Crafting materials is significant in the way that it involves a close relationship between craftsmen and client, in order to get the simplest and smartest solutions to the design challenge. A playful and cherished approach involving crafting up experiments, materials, prototypes of work can facilitate and enrich the process of design thinking.
The Gumiguru Craft Fair offer a wide range of skilfully handcrafted works created by artisans who are passionate about their craft. The National Gallery of Zimbabwe is proud to offer the finest traditional Zimbabwean crafts produced using environmentally friendly inputs and processes.
Compared with other methods of selling and promotion, the Gumiguru Craft Fair participation is a useful way for different craft manufacturers to enter into the market. This is because advertising through direct mail, sales literature in the general press and specialist journals, or even adverts on television, are both expensive and relatively untargeted. Without a local partner or agent that the craft-maker can use to distribute stock, direct marketing is also not usually practical for the craft product seller. Another potential advertising tool e-electronic or e-commerce is increasingly accessible, but is not yet a practical proposition for many suppliers because of economic barriers in the country.
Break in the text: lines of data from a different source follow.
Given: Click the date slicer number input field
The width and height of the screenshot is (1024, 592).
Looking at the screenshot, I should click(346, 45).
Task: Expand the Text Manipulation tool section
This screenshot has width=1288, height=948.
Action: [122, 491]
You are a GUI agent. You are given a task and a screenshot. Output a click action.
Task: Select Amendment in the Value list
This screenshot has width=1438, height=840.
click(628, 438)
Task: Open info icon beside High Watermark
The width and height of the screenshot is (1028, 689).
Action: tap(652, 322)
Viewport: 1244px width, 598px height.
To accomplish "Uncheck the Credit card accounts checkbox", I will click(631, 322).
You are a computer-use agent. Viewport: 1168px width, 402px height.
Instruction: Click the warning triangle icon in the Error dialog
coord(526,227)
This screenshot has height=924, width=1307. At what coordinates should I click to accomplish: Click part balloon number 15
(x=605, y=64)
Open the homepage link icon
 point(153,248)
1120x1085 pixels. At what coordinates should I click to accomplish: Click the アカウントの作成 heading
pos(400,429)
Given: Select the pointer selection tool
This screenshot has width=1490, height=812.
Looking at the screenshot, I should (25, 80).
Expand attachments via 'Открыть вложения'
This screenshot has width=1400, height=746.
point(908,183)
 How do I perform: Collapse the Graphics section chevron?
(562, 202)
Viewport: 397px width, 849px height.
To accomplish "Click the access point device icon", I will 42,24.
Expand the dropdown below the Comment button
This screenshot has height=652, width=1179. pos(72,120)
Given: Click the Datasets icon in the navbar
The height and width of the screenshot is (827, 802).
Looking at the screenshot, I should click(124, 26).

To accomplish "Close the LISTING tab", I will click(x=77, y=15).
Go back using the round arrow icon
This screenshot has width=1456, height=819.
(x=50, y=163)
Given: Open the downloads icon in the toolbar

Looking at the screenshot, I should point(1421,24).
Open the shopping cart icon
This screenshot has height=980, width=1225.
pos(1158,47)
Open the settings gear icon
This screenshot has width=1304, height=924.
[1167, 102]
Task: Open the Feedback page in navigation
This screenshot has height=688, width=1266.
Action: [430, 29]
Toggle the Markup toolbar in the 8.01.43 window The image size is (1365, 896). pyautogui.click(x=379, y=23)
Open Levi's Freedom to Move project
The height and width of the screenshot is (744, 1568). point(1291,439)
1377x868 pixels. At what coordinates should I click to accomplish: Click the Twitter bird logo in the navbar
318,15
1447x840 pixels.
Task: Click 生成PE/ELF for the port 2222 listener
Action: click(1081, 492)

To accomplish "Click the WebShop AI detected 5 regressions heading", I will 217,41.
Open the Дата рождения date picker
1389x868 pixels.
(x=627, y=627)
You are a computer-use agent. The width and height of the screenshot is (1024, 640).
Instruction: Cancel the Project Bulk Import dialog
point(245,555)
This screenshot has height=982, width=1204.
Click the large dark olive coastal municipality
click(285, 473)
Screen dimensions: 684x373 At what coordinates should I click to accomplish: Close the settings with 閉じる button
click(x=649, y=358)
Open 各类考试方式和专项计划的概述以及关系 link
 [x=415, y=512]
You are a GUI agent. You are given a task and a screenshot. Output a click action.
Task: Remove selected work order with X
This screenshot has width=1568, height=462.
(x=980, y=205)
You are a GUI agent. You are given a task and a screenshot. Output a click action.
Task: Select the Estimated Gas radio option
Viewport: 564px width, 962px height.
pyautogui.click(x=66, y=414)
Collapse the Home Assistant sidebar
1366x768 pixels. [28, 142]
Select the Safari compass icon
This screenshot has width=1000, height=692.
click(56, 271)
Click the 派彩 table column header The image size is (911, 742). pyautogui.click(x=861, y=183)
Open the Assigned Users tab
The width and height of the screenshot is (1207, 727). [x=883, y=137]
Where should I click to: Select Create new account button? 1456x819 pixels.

By contrast, Gumiguru craft fair seeks to bring artisan entrepreneurs into direct contact with a targeted business agent or distributor who might subsequently take on the role of marketing for the craft business. Also, in the best of all worlds, artisanal products need to be seen and touched so the buyer can appreciate their individual qualities. This conveys the products’ physical uniqueness and quality to the buyer in ways that no amount of advertising can, and has enormous advantages over any one-dimensional or virtual sales situation.
The National Gallery of Zimbabwe remains committed to the safeguarding and promotion of fine and applied arts through the constant achievement and conservation of artwork.